◆ **INFORMATION SHOWN**:
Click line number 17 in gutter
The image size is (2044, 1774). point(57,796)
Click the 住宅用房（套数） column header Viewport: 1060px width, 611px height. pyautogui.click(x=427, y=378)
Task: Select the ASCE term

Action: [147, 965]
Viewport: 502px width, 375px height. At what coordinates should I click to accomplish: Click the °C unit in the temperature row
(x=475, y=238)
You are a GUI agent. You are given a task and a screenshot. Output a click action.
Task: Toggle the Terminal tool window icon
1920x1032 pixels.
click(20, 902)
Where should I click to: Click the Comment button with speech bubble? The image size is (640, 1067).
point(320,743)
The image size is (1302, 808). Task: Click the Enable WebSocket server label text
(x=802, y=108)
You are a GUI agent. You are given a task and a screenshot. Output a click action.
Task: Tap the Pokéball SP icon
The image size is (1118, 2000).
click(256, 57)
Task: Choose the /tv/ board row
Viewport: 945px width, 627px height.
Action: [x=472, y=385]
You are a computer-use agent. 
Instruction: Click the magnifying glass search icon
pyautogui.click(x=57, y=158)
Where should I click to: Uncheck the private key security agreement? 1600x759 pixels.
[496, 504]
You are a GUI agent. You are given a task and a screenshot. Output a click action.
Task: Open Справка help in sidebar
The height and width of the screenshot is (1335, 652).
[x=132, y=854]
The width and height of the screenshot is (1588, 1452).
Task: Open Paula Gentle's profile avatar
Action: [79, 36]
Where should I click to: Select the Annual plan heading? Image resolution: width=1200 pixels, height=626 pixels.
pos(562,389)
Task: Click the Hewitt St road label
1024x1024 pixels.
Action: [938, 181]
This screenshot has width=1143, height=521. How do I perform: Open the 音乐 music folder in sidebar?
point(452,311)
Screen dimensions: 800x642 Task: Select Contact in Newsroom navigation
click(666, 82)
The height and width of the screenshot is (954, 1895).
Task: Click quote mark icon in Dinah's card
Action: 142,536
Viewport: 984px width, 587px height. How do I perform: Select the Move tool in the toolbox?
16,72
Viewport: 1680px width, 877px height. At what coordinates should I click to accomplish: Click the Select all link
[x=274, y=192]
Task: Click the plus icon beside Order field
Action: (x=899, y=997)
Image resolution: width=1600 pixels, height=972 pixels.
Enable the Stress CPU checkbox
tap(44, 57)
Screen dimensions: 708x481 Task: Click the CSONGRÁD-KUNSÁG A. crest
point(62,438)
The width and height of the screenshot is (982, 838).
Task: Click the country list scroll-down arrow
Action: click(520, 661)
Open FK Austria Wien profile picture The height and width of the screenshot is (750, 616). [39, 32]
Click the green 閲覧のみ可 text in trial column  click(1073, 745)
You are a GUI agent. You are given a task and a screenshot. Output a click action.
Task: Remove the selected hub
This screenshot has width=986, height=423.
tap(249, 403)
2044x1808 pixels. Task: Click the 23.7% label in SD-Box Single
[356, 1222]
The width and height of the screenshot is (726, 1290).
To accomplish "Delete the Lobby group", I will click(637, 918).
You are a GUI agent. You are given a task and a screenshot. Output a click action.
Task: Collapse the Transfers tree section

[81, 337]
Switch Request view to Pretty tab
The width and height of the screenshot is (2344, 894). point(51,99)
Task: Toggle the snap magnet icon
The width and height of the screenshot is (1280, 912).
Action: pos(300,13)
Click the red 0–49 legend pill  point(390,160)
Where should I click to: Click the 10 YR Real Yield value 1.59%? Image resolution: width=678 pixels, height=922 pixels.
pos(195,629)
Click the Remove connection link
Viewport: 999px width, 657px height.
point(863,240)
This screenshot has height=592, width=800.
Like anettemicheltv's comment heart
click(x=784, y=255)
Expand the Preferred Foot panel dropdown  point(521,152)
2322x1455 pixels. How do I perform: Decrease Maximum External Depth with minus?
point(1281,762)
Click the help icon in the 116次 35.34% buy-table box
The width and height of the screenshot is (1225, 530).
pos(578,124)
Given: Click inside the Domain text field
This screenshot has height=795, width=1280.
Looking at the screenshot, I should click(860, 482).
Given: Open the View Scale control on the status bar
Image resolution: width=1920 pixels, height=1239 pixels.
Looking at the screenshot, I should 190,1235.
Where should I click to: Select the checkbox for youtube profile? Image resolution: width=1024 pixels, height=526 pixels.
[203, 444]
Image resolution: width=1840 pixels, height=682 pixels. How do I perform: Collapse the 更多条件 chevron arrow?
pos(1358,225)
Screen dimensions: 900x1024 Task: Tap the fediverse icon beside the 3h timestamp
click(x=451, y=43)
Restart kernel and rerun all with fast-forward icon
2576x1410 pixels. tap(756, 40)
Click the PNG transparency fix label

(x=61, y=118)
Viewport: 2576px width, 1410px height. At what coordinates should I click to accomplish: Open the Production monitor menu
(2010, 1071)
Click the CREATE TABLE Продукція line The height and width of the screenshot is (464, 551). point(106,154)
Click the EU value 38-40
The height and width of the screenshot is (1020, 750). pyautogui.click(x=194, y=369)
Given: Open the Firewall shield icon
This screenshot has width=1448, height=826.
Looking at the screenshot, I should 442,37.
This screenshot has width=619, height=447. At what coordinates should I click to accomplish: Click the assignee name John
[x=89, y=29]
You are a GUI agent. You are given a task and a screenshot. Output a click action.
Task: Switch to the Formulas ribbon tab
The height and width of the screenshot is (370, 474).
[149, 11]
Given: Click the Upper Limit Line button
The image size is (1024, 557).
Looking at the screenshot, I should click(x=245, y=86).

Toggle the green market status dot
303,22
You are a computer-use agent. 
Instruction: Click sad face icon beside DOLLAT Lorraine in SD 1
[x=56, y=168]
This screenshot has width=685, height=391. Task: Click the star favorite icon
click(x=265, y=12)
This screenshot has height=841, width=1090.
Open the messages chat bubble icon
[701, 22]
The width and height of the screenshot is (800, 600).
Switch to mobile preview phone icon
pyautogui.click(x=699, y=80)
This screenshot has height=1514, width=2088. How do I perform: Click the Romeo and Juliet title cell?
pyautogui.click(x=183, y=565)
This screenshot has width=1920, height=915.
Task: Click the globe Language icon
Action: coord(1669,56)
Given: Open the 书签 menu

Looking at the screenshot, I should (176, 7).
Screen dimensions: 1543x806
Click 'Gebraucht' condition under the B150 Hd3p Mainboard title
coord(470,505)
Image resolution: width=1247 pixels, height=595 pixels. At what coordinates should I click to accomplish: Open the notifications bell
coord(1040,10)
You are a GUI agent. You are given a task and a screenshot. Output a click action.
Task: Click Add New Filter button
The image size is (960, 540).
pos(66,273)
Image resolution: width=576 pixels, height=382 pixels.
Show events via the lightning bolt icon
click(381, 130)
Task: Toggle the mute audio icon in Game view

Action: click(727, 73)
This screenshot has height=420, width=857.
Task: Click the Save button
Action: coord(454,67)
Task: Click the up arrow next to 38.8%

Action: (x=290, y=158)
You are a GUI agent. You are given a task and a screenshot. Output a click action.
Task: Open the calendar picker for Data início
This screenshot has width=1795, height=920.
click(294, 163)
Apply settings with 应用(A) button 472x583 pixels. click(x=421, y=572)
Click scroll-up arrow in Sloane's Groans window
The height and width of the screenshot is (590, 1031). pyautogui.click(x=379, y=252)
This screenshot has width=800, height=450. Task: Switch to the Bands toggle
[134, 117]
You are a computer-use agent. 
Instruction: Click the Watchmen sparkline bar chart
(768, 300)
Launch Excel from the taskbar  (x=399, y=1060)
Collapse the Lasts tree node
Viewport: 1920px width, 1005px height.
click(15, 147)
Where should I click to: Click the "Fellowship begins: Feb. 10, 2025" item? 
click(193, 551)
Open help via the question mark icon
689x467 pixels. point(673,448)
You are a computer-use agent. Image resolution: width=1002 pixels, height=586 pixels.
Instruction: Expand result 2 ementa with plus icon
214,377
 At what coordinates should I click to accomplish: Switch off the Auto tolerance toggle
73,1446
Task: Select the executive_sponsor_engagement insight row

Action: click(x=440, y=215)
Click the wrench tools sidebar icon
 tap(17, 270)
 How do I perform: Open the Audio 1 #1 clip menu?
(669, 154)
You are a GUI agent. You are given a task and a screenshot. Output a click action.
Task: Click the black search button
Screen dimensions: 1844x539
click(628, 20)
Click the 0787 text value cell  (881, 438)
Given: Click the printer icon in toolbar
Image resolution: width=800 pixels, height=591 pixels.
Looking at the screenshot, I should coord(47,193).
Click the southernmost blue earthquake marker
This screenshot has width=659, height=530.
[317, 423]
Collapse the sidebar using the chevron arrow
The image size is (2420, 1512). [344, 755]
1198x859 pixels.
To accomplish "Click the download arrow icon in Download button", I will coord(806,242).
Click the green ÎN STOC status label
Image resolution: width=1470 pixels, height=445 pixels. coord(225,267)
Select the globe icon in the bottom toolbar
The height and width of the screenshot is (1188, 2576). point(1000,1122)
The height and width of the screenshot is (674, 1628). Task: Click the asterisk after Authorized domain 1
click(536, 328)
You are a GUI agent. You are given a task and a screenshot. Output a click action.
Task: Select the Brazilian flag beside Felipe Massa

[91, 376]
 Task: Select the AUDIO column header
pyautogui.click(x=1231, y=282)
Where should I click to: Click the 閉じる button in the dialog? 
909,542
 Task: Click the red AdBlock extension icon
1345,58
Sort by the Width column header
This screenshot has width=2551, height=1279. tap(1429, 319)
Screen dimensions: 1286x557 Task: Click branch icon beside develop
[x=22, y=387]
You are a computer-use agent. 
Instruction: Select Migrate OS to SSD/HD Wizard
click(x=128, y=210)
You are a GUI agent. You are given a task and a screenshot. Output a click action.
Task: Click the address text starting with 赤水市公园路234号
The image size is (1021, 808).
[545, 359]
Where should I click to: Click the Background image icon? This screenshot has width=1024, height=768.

◆ **YOUR GOAL**:
Reproduce everything in the listing from the line containing "Where should I click to: Select the checkbox" down to the line containing "pos(1358,225)", requests included, with each coordinate in the answers scaled by 1.15 and rounded to a whole number, halves rounded up. Leave every number in the requests unchanged.

◆ **RESPONSE TO THE TASK**:
Where should I click to: Select the checkbox for youtube profile? Image resolution: width=1024 pixels, height=526 pixels.
[233, 511]
Image resolution: width=1840 pixels, height=682 pixels. How do I perform: Collapse the 更多条件 chevron arrow?
pos(1562,259)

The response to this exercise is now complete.